Retyping should cover only the lines from the one containing "Task: Open the 나의정보 menu" through the final line of the records, with pictures omitted.
++++++++++++++++++++
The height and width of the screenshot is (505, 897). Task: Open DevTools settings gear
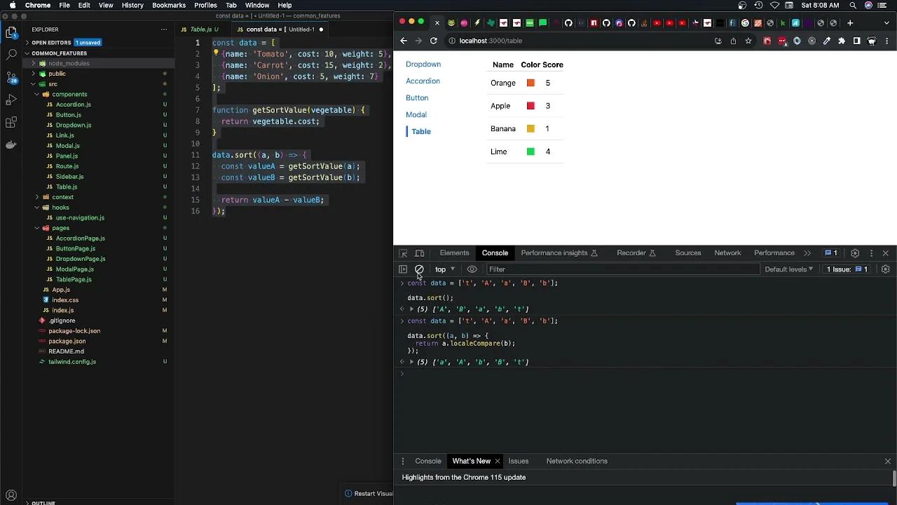tap(855, 253)
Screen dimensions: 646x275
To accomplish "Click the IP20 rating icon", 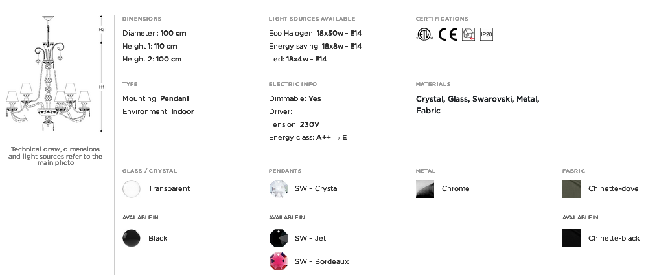I will click(x=487, y=34).
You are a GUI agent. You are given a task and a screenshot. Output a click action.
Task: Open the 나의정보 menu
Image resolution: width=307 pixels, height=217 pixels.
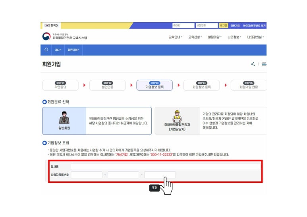coord(234,37)
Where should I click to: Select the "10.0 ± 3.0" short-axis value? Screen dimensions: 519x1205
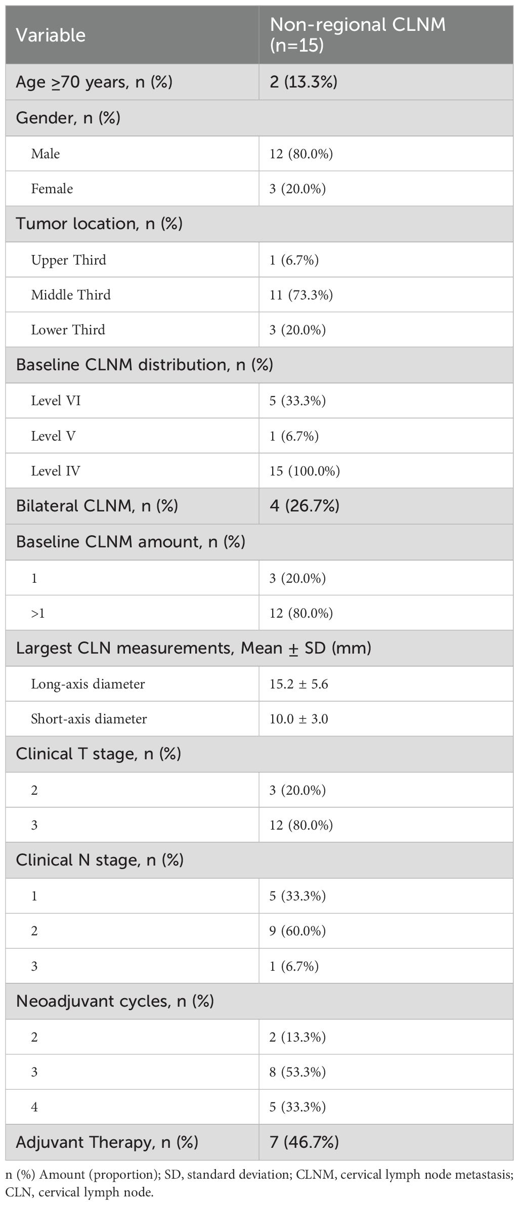[x=298, y=719]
++++++++++++++++++++
**RESULT BELOW**
Task: Open the 나의정보 menu
Image resolution: width=307 pixels, height=217 pixels.
coord(234,37)
Where should I click to: Select the "10.0 ± 3.0" short-axis value? Screen dimensions: 519x1205
[x=298, y=719]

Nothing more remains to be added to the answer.